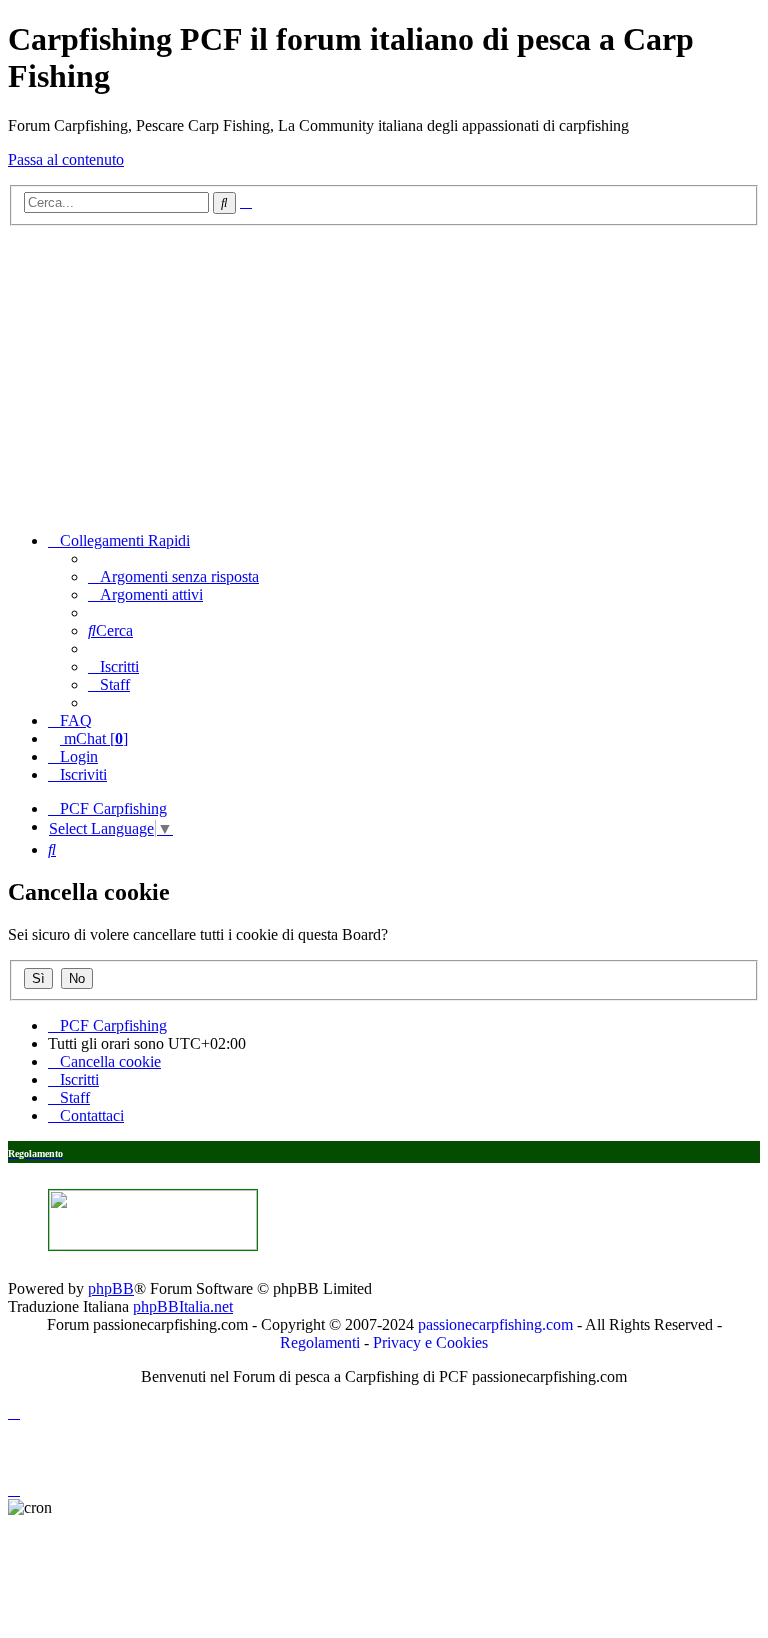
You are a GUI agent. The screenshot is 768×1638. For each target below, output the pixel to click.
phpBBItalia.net (183, 1306)
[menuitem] (173, 576)
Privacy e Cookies (430, 1342)
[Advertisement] (384, 376)
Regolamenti (320, 1342)
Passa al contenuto (66, 159)
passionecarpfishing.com (495, 1324)
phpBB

◆ **Instructions to follow**: The answer is the line with "Passa al contenuto (66, 159)" plus every line after it to the last line of the entries above, copied exactly and with no other lines.

◆ **Solution for this problem**:
Passa al contenuto (66, 159)
passionecarpfishing.com (495, 1324)
phpBB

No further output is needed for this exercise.